A question I'm often asked by students is, "how much should I practice?". My simple answer is the more effort you put into it, the more you'll get out of it, but I'll go beyond my generic answer to explain a bit more. Music is not unlike sports where the athlete improves his or her skills through repetition  known as muscle memory. Muscle memory is the simple act of repetition (get used to that word) and eventually knowing something so well that your hands know where to go without having to consciously thinking about it. 

So, how much should you practice? In an perfect world, I recommend practicing at least a half hour or more per day. I realize with busy schedules that this is easier said than done. The point I'd like to emphasize is to practice as much as you can, even if you have to do multiple short practice sessions. Practicing a little bit on Monday and then a few minutes on Saturday is going to slow down your learning progress. If you wait days after a lesson to practice, it will be harder to retain skills and techniques taught in the lesson.
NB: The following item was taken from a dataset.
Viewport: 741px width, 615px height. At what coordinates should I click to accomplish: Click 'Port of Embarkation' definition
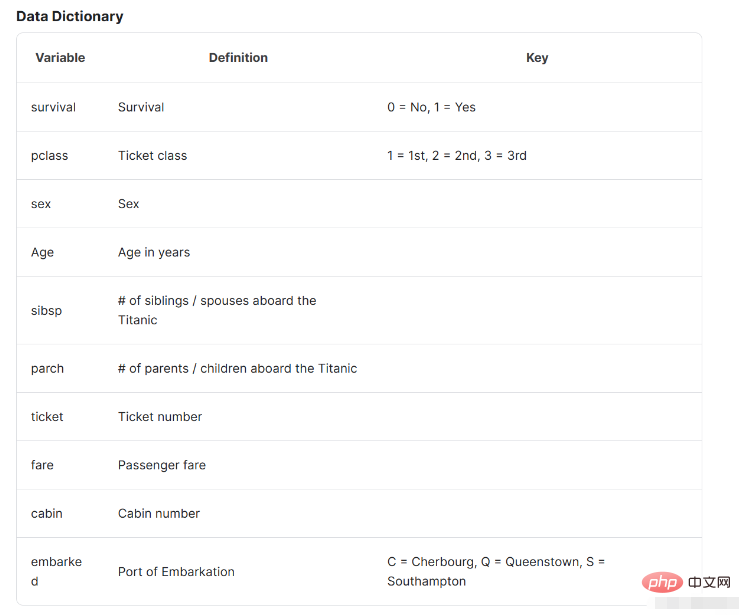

What if you're getting frustrated? There's a 100% chance that at some point that you will get frustrated. I've never seen a student who hasn't, myself included. My best advice is to take a break from the piece and practice something you already know well to ease your frustration.

Only practice when you can give your undivided attention to your instrument. This means putting your smart phone away and turning off the TV. Practicing means practicing the lesson you were given and not just noodling on your instrument. I encourage noodling and experimentation, just don't let it define you practice sessions.

A note to stringed instrument players: Guitar and stringed instruments are physically demanding and you may feel some discomfort as the calluses on your fingers develop and your finger muscles get stronger. If you postpone practicing because your fingers are tender, this will delay callus development and prolong your discomfort.

The legendary cellist Pablo Casals was asked why he continued to practice at age 90. "I think I'm making progress" he replied.